Rápidamente se puso de pie y pareció a Tina aún más joven quizá a causa del terror que seguía percibiéndose en su rostro. Salió a la tienda. Ella lo siguió mirándole con ternura.
—¿Tiene miedo de estar solo el tiempo que resta hasta que nos encontremos? —le preguntó.
Lee negó con la cabeza.
—Ya no temo nada, gracias a usted.
Abrió la puerta y salió. Ella lo siguió y entonces sí se activó la célula fotoeléctrica. Desde la puerta le dijo adiós con la mano.

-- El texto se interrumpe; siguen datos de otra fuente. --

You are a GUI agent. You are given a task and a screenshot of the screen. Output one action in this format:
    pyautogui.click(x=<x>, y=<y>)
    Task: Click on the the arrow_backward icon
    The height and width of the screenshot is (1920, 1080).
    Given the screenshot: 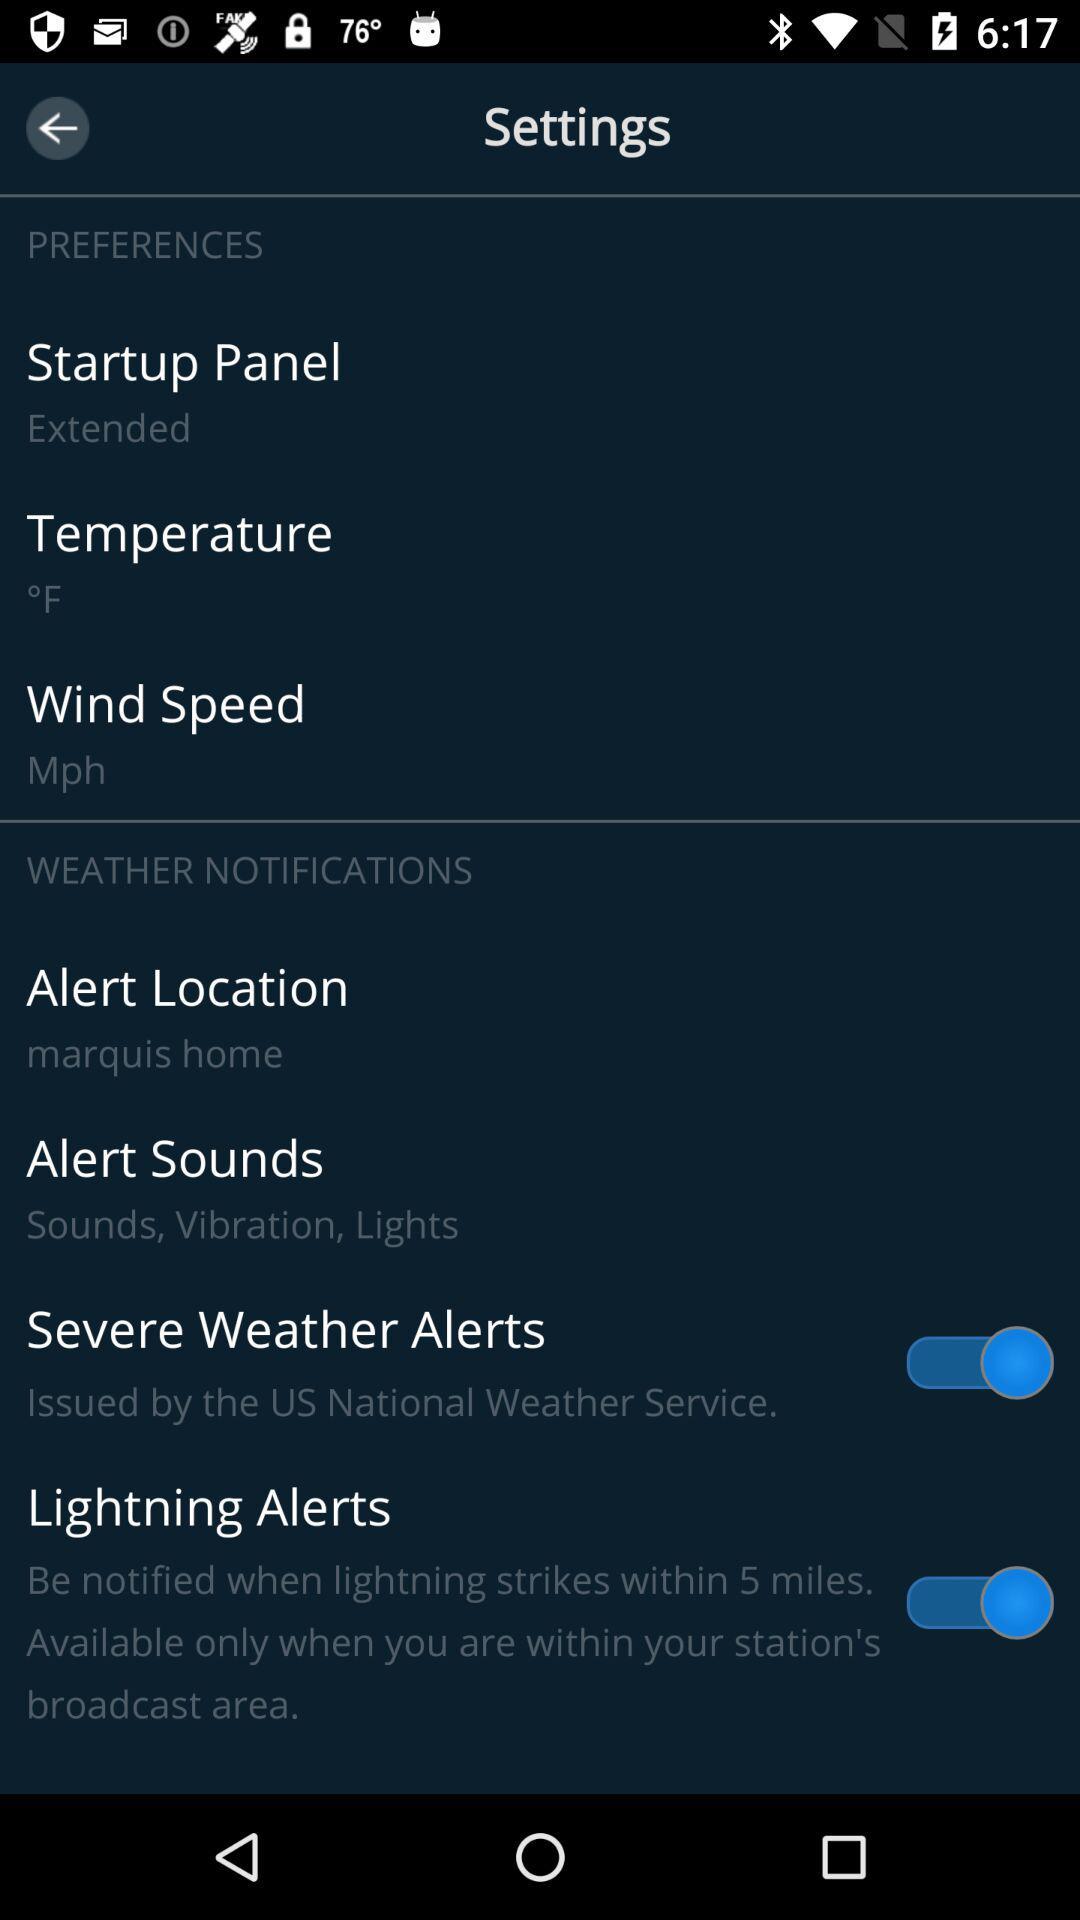 What is the action you would take?
    pyautogui.click(x=56, y=127)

—He de ir primero a otro sitio —dijo ella en voz muy baja nada más irse el otro.
De nuevo, al pasar él por la puerta, la célula fotoeléctrica había permanecido muda. Tina sacudió la cabeza y entró en su tienda. Luego se fue a la trastienda, que entonces le pareció un lugar vacío, incómodo… Como si al irse, se hubiera llevado Lee lo que lo hacía un sitio acogedor.